Parallax information may also be incorporated into computer generated images. For example, U.S. Pat. No. 6,324,347 (“the '347 patent”), which is incorporated herein by reference, discloses a method for computer generating parallax images using a virtual camera having a virtual lens. The parallax images may be generated by simulating a desired parallax scanning pattern of the lens aperture, and a ray tracing algorithm, for example, may be used to produce the images. The images may be stored in computer memory on a frame-by-frame basis. The images may be retrieved from memory for display on a computer monitor, recorded on video tape for display on a TV screen, and/or recorded on film for projection on a screen.
Thus, in the method of the '347 patent, the point of view of a camera (e.g., the lens aperture) is moved to produce the parallax scanning information. The ray tracing method of image generation, as may be used by one embodiment of the method of the '347 patent, may be used to generate high-quality computer images, such as those used in movie special effects. Using this ray-tracing method to simulate optical effects such as depth of field variations, however, may require large amounts of computation and can place a heavy burden on processing resources. Therefore, such a ray tracing method may be impractical for certain applications, such as 3D computer games, animation, and other graphics applications, which require quick response.
Creating parallax image information by simulating the motion of a virtual lens may, in certain situations, create instability in the displayed parallax images. FIGS. 1A and 1B illustrate one embodiment of the method used in the '347 patent to generate parallax information. FIG. 1A illustrates a condition where three objects, A, B, and C, reside on an optical axis 20 of camera 11. The method of the '347 patent involves moving the point of view of camera 11 (e.g., the lens position) to generate parallax information. For example, as shown in FIG. 1B, camera 11 has been moved with respect to its original position in Fig.

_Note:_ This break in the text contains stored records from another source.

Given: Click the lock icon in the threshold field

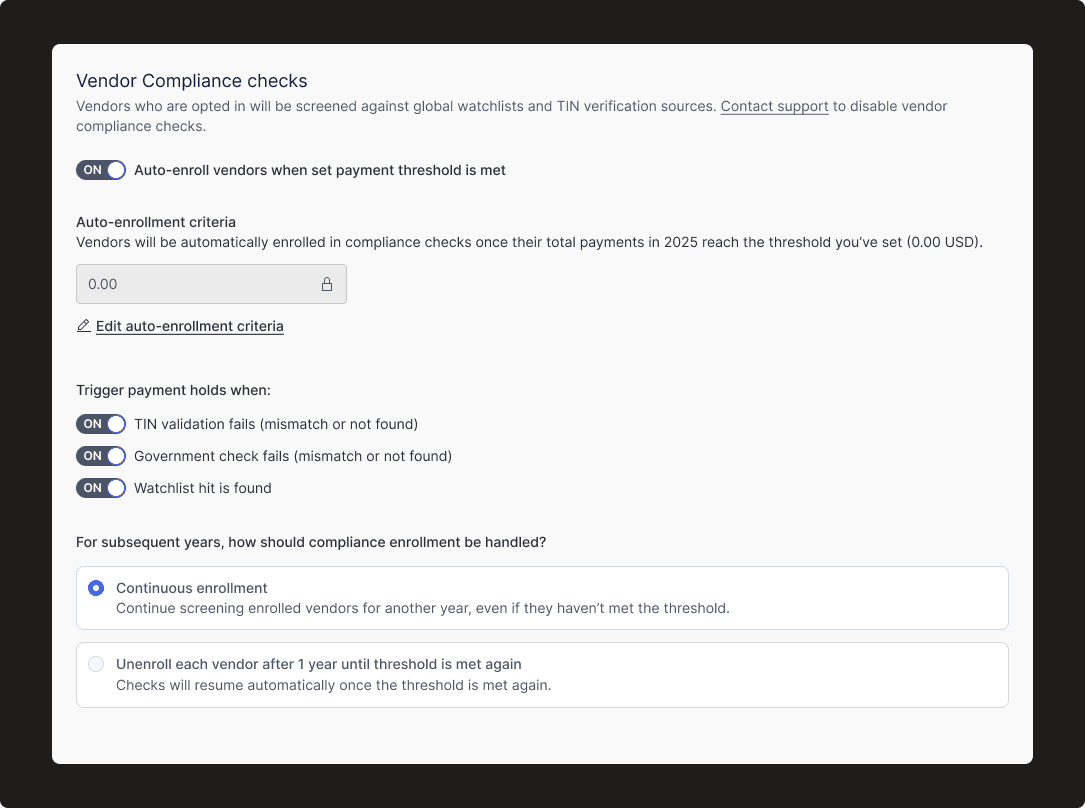Looking at the screenshot, I should (x=327, y=284).
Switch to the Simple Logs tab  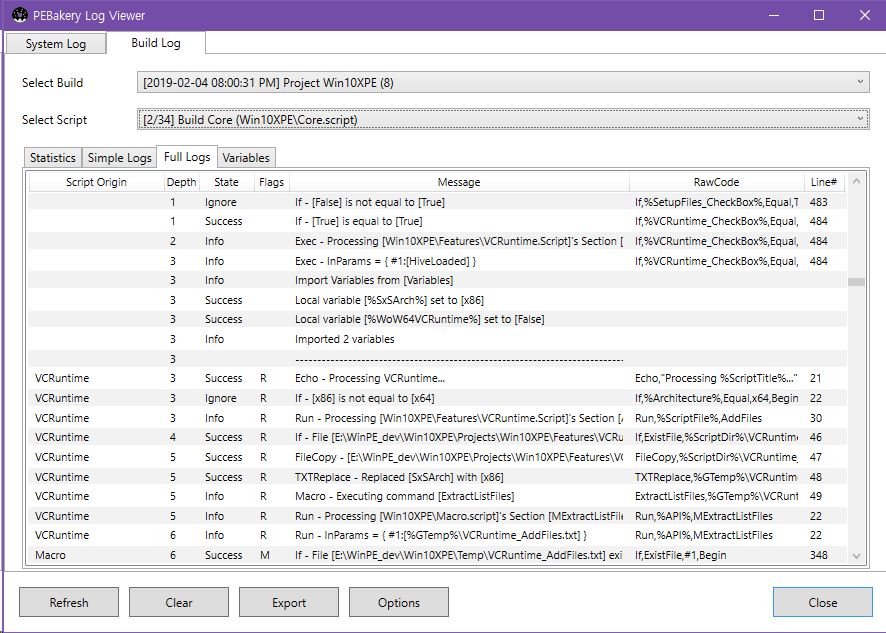119,157
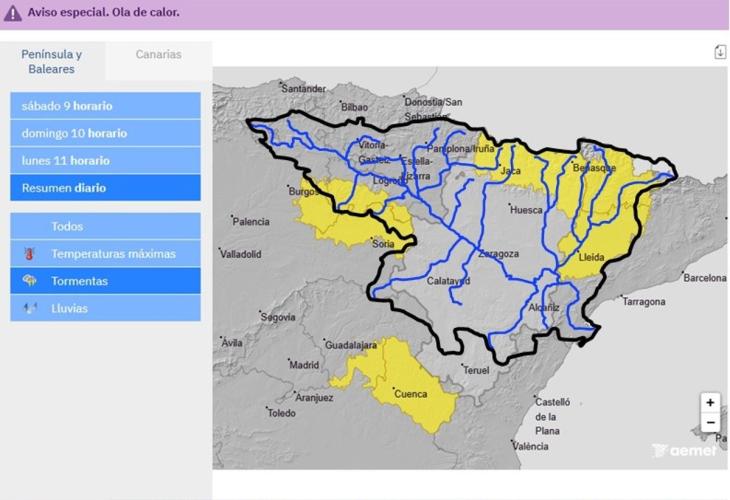Image resolution: width=730 pixels, height=500 pixels.
Task: Click the warning triangle icon in the banner
Action: click(x=13, y=14)
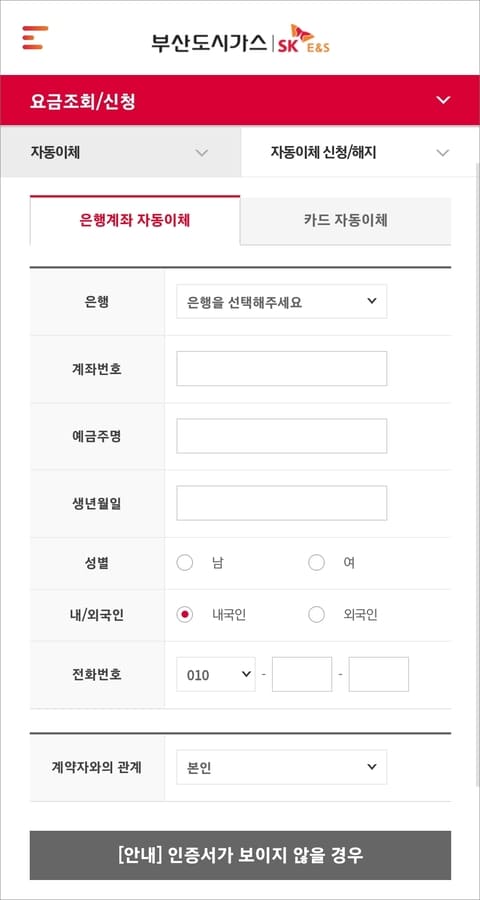Expand the 요금조회/신청 section chevron
The height and width of the screenshot is (900, 480).
[x=443, y=100]
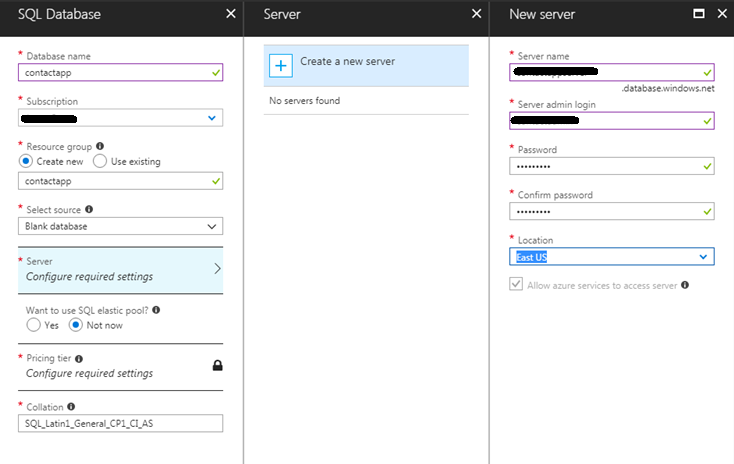Toggle Allow azure services to access server
Viewport: 734px width, 464px height.
(x=516, y=285)
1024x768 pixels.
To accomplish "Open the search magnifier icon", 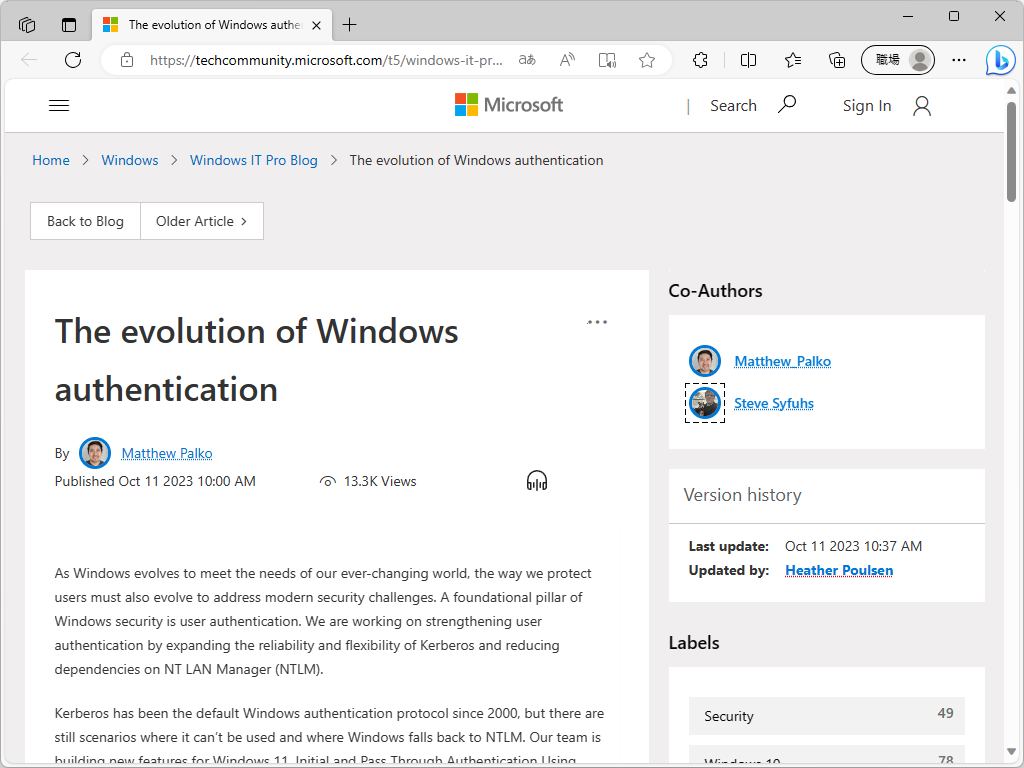I will 787,104.
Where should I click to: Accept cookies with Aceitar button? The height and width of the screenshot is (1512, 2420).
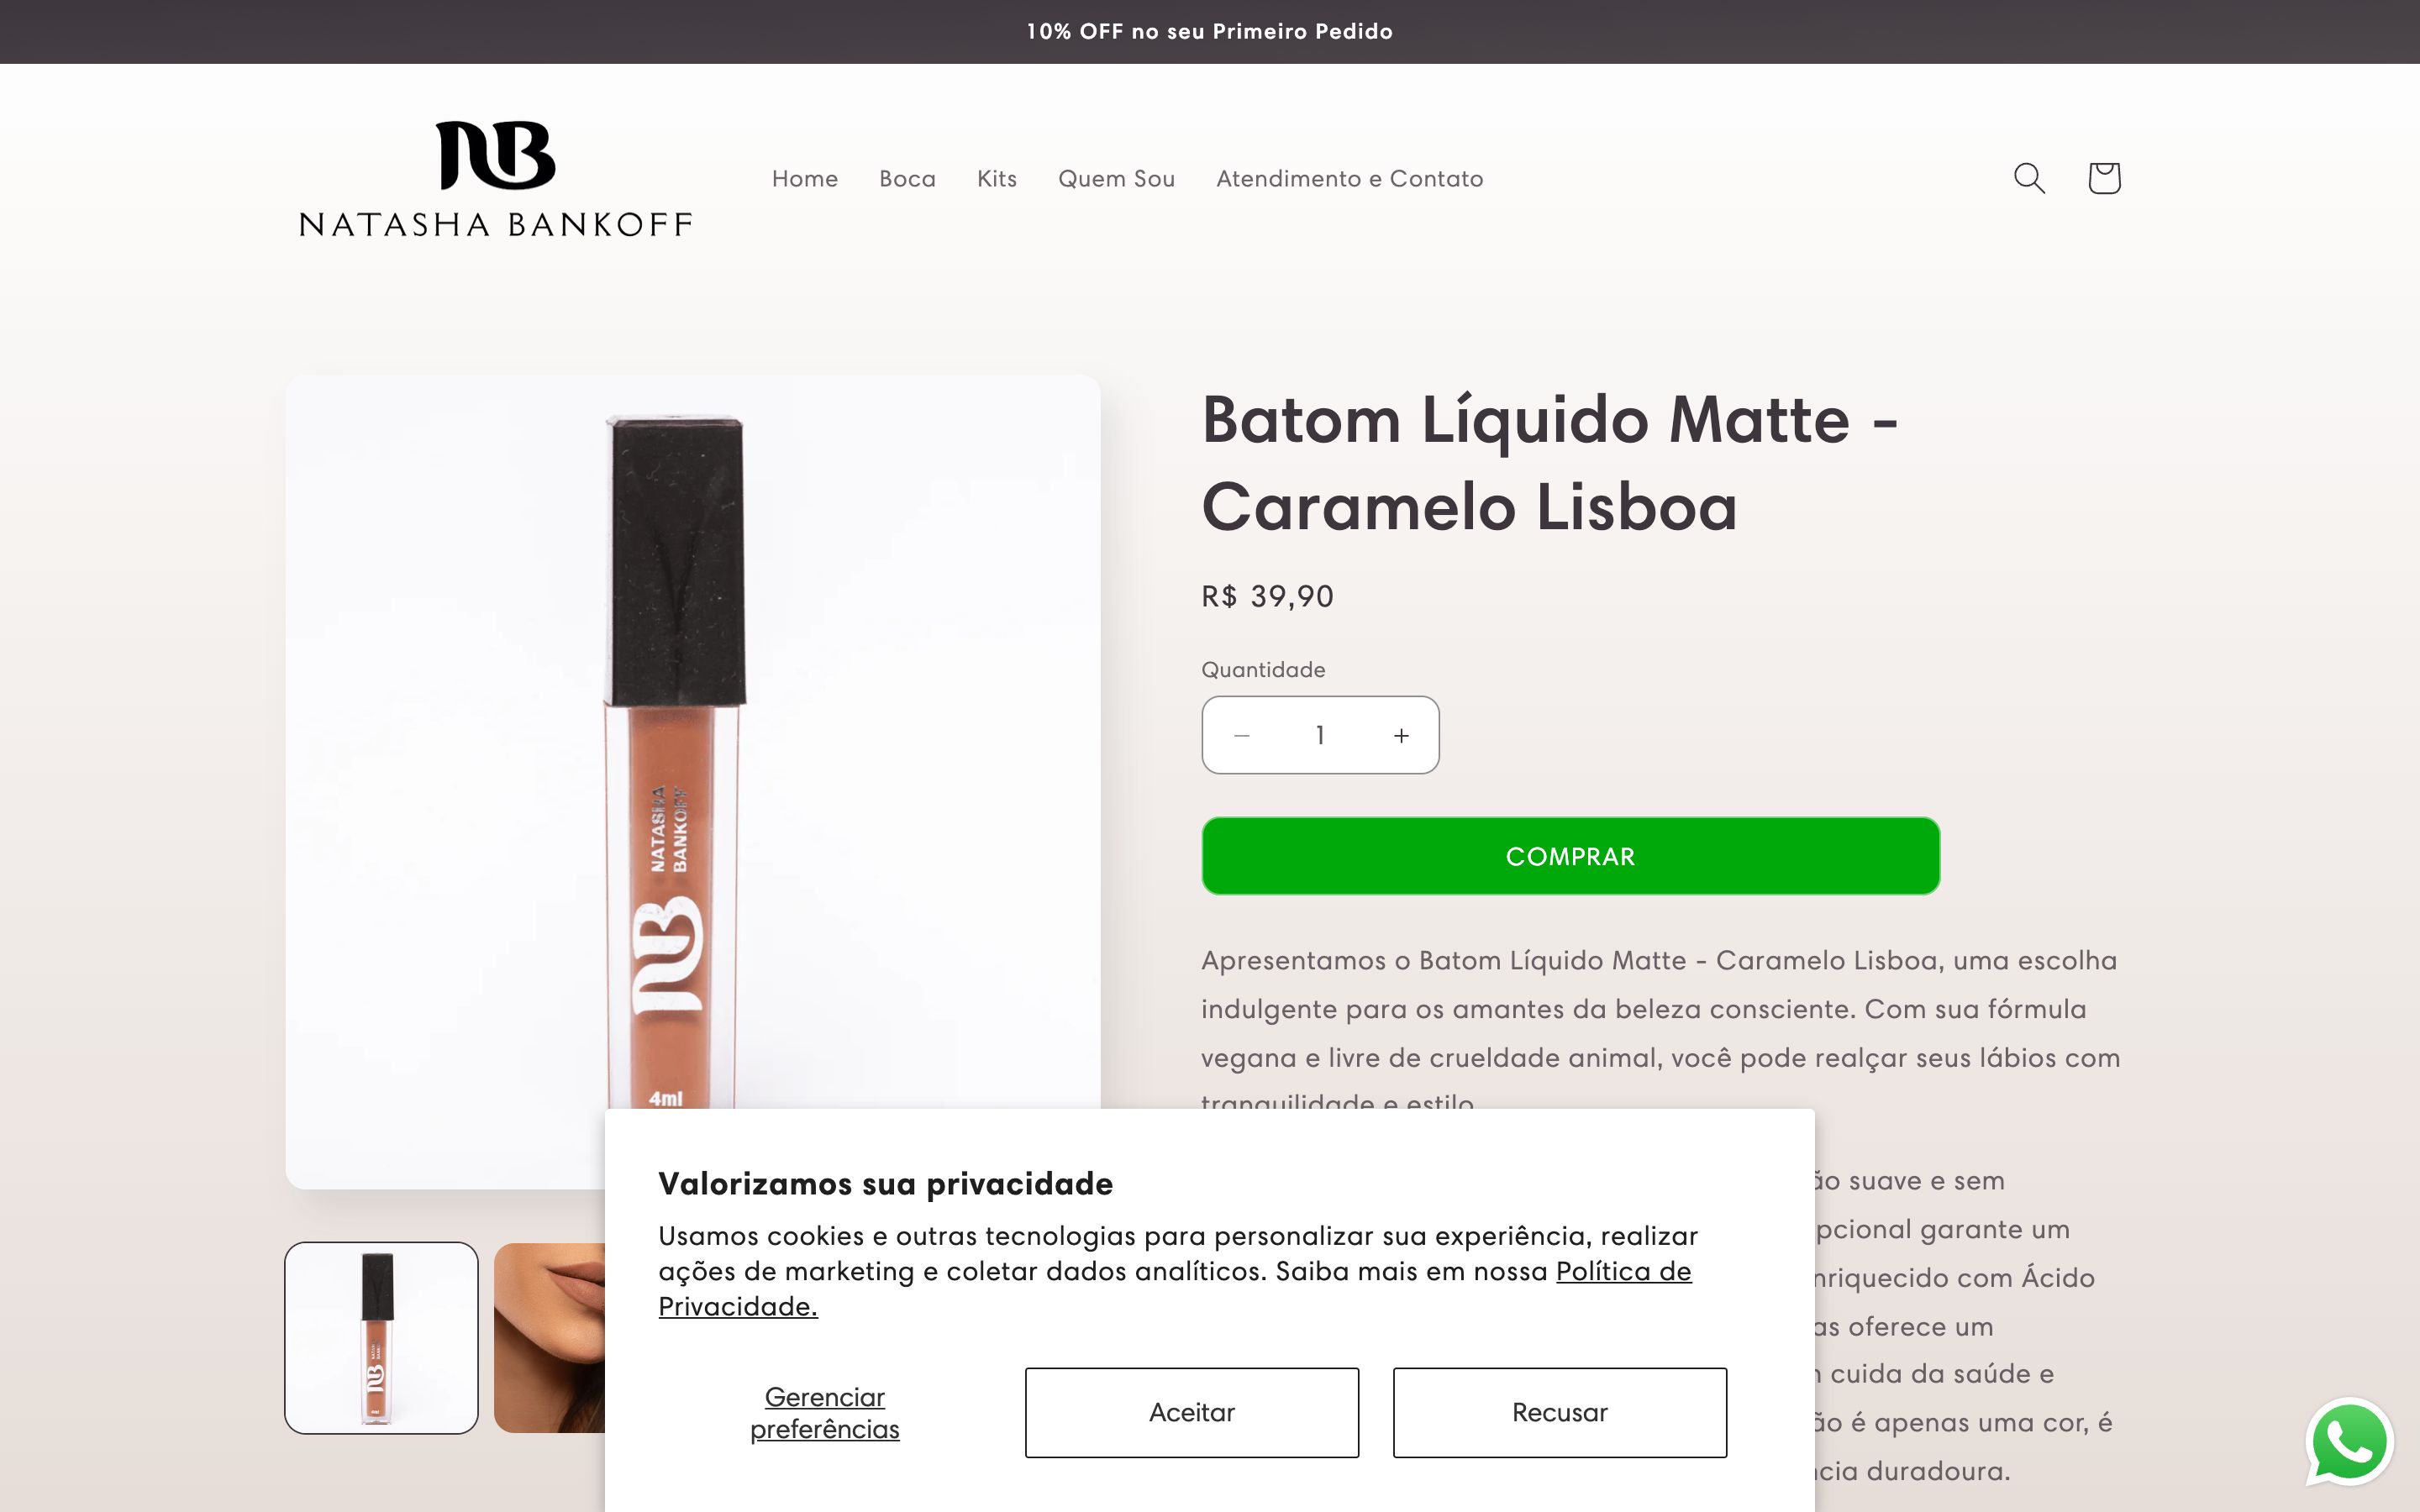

A. As a result, objects in front of and behind a convergence point 12 located on convergence plane 10 will appear to move with respect to the optical axis 20. Specifically, object A in front of convergence point 12 will appear to move in one direction, and object C will appear to move with respect to optical axis 20 in a direction opposite from the direction of motion of object A.
In the method of the '347 patent in which the point of view is moved, the amount that objects A and C appear to move linearly depends on their respective distances from the lens. As illustrated in FIG. 2A, objects located beyond convergence point 12 will receive a linearly increasing amount of parallax offset as the distance from the point of view increases. This property, however, may cause instability in the displayed parallax images. Specifically, in the displayed parallax images, objects far from the point of view will appear to move by large distances compared to objects closer to the point of view. Because objects far from the point of view contribute less depth information than objects closer to the point of view, the motion of distant objects is less important and may even cause image instability (e.g., a jitter effect caused by the motion of objects between successive parallax image frames). Using the method of the '347 patent (i.e., moving a virtual point of view to generate parallax information), under certain circumstances, direct control of object stability at depth extremes may be impractical.
The present invention is directed to overcoming one or more of the problems associated with the prior art.